In the following passage from the fourth letter, Lady Susan discusses her sister-in-law, Catherine Vernon, with Mrs. Johnson. Lady Susan's status as an unreliable narrator and manipulator feed into and contribute to verbal irony, generating a passage that perhaps serves to obscure a more accurate view of events:

I wanted her to be delighted at seeing me—I was as amiable as possible on the occasion—but all in vain—she does not like me. To be sure, when we consider that I did take some pains to prevent my Brother-in-law’s marrying her, this want of cordiality is not very surprising—and yet it shews an illiberal and vindictive spirit to resent a project which influenced me six years ago, and which never succeeded at last.

Lady Susan claims that she did all that she could to please her sister-in-law; however, since she has been established as an unreliable narrator, her words likely contradict her actions. She states that she wants her sister-in-law to like her; and, indeed, Lady Susan also claims to like her sister-in-law, but the reader cannot take this claim at face value. On the opposing side, Mrs. Vernon cannot be entirely absolved of blame: she clearly has a certain level of bias against Lady Susan. No matter how merited that bias may be, it still prevents Mrs. Vernon from being an objective narrator.

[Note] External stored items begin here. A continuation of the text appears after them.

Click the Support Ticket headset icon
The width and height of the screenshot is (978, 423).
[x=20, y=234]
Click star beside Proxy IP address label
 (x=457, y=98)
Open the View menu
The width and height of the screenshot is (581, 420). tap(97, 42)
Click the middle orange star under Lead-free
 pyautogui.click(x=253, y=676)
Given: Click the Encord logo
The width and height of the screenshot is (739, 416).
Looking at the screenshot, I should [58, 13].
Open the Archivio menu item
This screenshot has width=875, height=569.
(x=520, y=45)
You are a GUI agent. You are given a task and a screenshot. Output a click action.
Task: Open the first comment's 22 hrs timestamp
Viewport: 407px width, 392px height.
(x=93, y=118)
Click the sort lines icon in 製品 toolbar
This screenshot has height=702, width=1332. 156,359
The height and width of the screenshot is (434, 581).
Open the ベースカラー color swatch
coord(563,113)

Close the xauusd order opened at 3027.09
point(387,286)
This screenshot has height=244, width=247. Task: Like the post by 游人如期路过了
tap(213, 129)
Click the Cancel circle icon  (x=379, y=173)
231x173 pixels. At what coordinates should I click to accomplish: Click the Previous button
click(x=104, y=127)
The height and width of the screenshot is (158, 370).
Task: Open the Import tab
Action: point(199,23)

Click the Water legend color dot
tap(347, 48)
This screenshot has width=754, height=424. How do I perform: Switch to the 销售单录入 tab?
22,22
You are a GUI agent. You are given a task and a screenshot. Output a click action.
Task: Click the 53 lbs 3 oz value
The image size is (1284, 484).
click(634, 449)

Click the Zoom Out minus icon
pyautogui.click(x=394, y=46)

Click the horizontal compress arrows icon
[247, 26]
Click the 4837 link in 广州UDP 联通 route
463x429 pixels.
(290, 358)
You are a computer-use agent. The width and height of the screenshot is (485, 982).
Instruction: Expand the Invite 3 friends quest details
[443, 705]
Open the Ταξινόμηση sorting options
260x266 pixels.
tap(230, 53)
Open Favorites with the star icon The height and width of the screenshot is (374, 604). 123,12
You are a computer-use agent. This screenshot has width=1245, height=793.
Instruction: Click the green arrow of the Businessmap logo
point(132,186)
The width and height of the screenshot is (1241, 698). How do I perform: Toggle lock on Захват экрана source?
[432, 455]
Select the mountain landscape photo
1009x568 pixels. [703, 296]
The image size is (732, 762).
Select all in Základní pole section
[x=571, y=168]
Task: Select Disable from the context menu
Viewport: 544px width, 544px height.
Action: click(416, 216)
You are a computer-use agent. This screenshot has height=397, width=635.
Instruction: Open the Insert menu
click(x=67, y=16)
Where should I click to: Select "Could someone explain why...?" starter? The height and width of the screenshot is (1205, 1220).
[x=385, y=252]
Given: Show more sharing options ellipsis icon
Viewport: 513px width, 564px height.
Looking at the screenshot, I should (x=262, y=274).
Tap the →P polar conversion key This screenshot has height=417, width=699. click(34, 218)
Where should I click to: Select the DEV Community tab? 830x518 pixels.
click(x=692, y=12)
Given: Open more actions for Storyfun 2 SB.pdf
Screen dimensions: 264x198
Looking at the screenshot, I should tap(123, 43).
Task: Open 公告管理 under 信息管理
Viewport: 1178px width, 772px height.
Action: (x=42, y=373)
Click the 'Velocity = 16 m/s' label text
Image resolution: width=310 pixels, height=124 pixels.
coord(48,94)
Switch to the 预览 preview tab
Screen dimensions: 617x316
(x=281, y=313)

Explanation and Analysis—Lady Susan:

Though all of the characters in Lady Susan are arguably unreliable narrators, Lady Susan, the titular character, provides the most obvious and extreme example thereof. The first letter that appears in the novel is written by her, and, all things considered, appears fairly innocuous at first glance. She states at the beginning of the first letter that

[...]if quite convenient to you and Mrs. Vernon to receive me at present, I shall hope within a few days to be introduced to a Sister, whom I have so long desired to be acquainted with.

At first, this statement is pretty harmless, and the reader is primed to take it at face value. After reading the other characters' accounts of Lady Susan, however—in particular Mrs. Vernon's—the reader comes to understand that Lady Susan is not at all excited to meet her sister-in-law, but in fact quite despises her. 

Crucially, this limited, unreliable perspective is the only type of perspective that the first-person, epistolary format of Lady Susan permits readers to engage with. Without an omniscient narrator, all characters become unreliable narrators of their own stories, forcing the reader to consider and decide for themselves what constitutes an accurate version of events.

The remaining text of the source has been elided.